> **Exercise text**
How about the statuary monuments to Confederate generals?  What do they mean?  Here the semiotics immediately become murky.  In the best-case scenario an equestrian Lee might conjure up the Romantic visions of honor, courage, devotion to duty, military genius, dignity in defeat, or steadfastness in a lost cause that the old aristocrats found in reading Walter Scott.  But that is assuming the statue is really about Lee.  In the last several days in the Times two knowledgeable historians (Eric Foner and Jon Meacham) have published essays that, despite differing aims and emphases, agree in the plausible claim that the erection of the Charlottesville statue was not an homage to the historical Robert E. Lee but a reactionary gesture meant to offer symbolic life support for the lost cause, just as the whole racial set-up in the South of the late nineteenth and early twentieth centuries was designed through technically legal mechanisms to preserve as much as possible of the spirit and effect of the legally abolished institution of slavery.  One somehow doubts that torch-lit marchers chanting “Jews will not replace us!” and “Blood and soil!” were much into the biographical Lee.

(Collected data entries)

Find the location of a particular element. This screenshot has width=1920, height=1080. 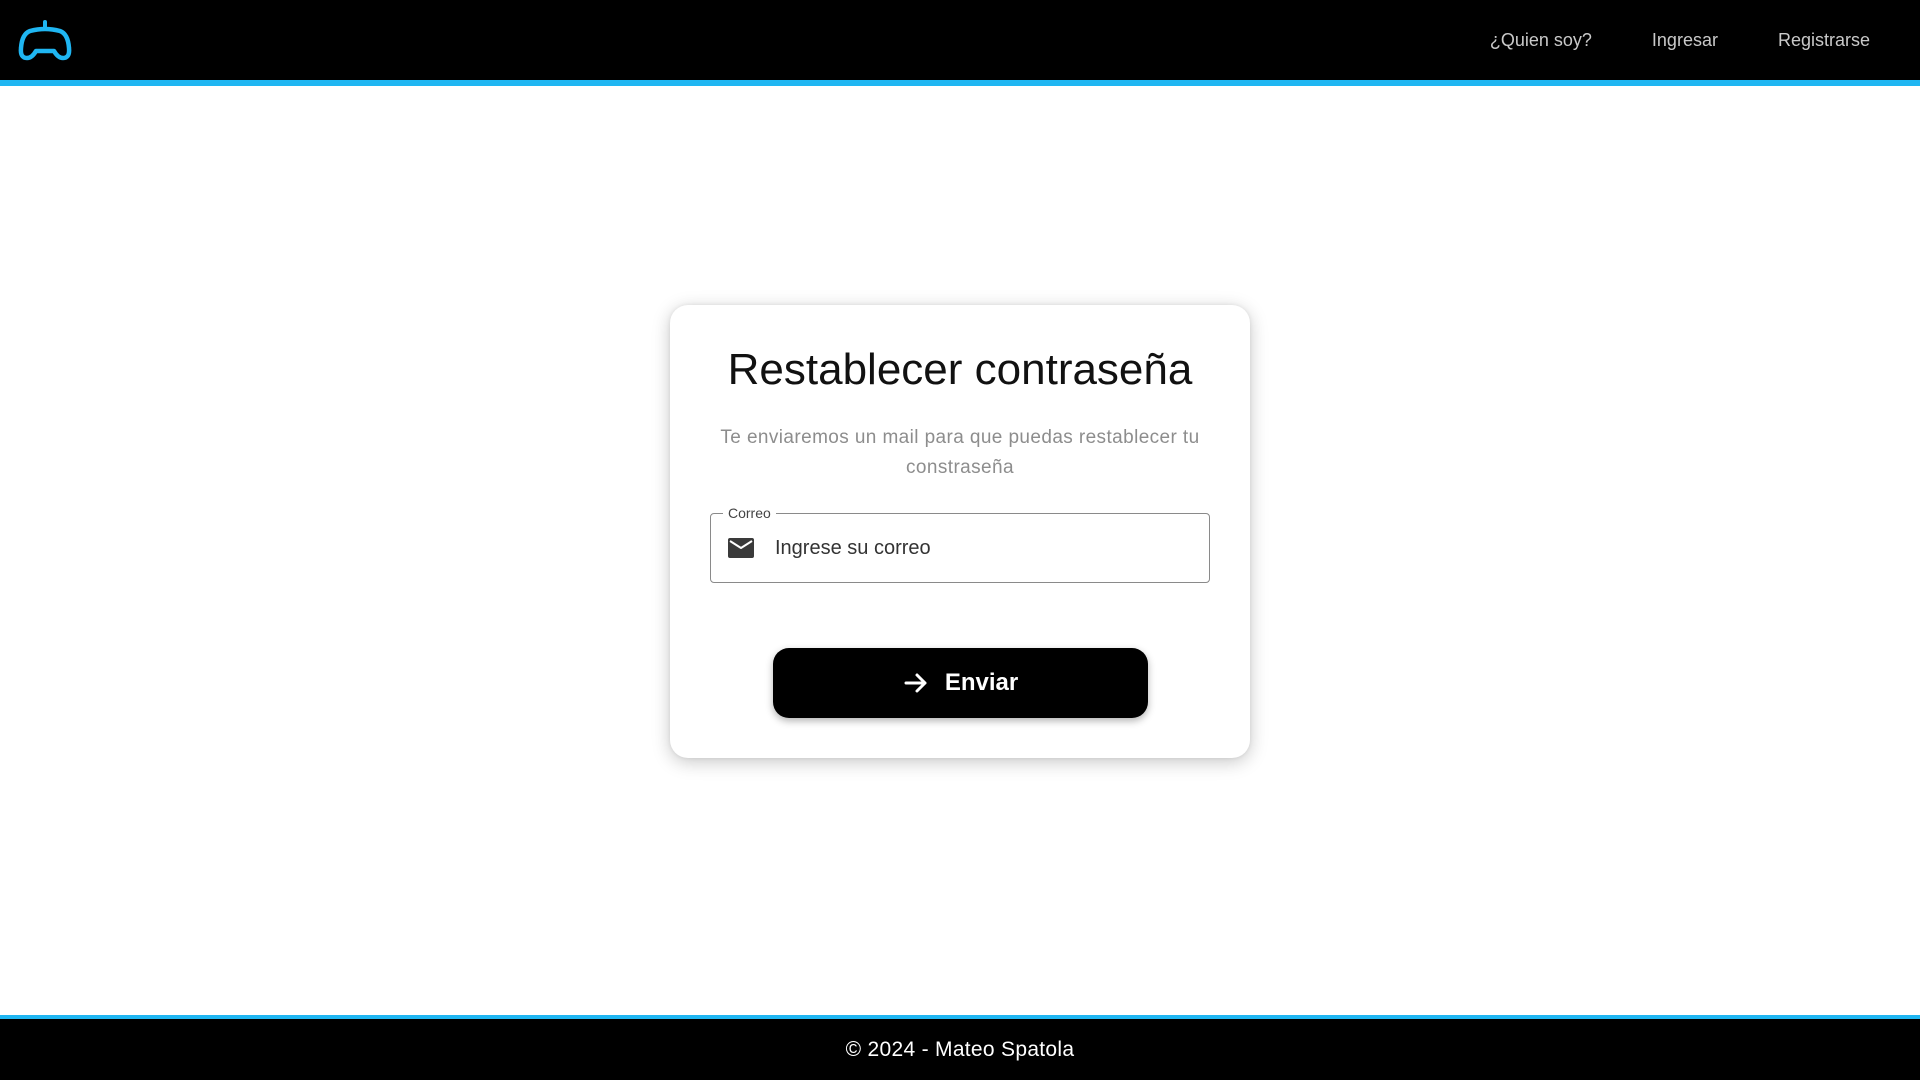

footer-copyright: © 2024 - Mateo Spatola is located at coordinates (960, 1049).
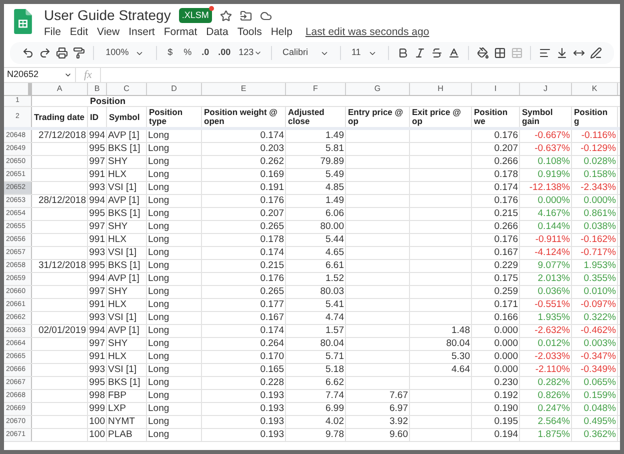 This screenshot has height=454, width=624. What do you see at coordinates (52, 33) in the screenshot?
I see `menu-item: File` at bounding box center [52, 33].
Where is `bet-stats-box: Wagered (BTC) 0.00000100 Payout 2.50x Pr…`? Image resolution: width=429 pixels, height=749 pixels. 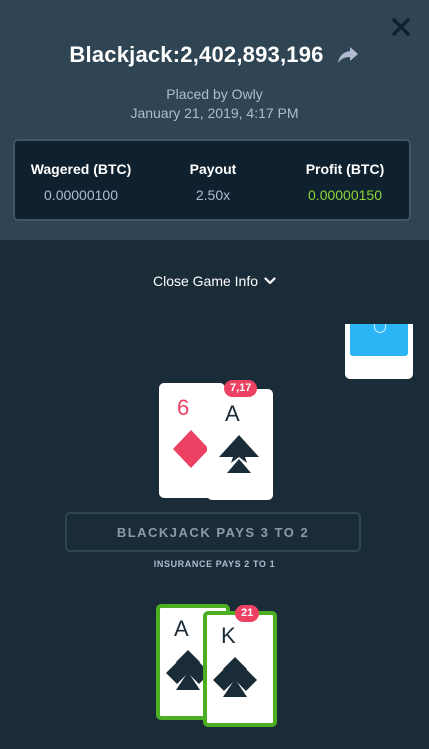 bet-stats-box: Wagered (BTC) 0.00000100 Payout 2.50x Pr… is located at coordinates (212, 180).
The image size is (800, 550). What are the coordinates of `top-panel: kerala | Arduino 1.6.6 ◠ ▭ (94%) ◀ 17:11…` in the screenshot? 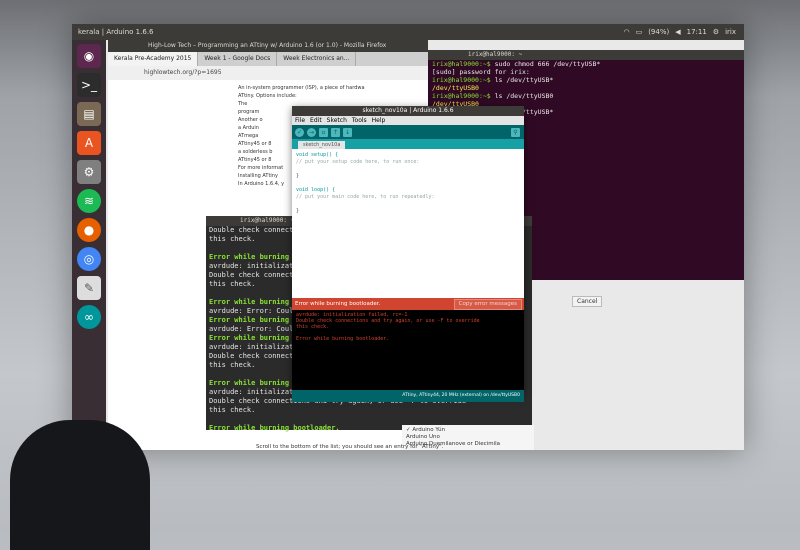 It's located at (408, 32).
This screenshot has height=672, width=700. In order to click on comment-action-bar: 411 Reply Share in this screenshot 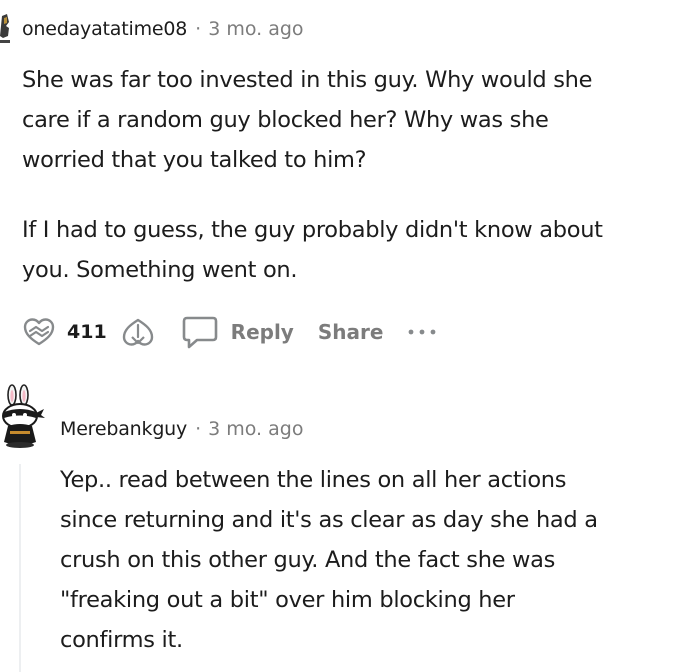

> **Using the information**
(a) In the passage on Confederate monuments, what do the essays by Eric Foner and Jon Meacham agree on about the Charlottesville statue?
(b) Write the next part of the passage on Confederate monuments, picking up after its final sentence.

> **Activity answers**
(a) They agree that it was put up not as an homage to the historical Robert E. Lee but as a reactionary gesture meant to give symbolic life support to the lost cause.

(b)
Since iconoclasm is making a bid to reclaim the status of virtue, might we try agreeing on some guidelines?    Could we make a preliminary distinction between public, civic sites and literally consecrated ground—meaning churches and cemeteries?  Whoever took a hammer to the bust of Lee in the Duke University chapel is in my opinion a small-time criminal zealot in a long, self-righteous, puritanical tradition that includes the fanatical image-smashers of the Scheldt churches in the sixteenth century and the Taliban bombers of the Bamiyan buddhas in our own.  But that is probably a minority opinion.  Shared public civic spaces, on the other hand—town squares, public parks, government buildings and grounds—are in a different category.  In a democracy such places should so far as is possible actually belong to the citizenry and, insofar as possible, be regulated by democratic procedures, always remembering, as the Founders did, that democracy should not be synonymous with the “tyranny of the majority”.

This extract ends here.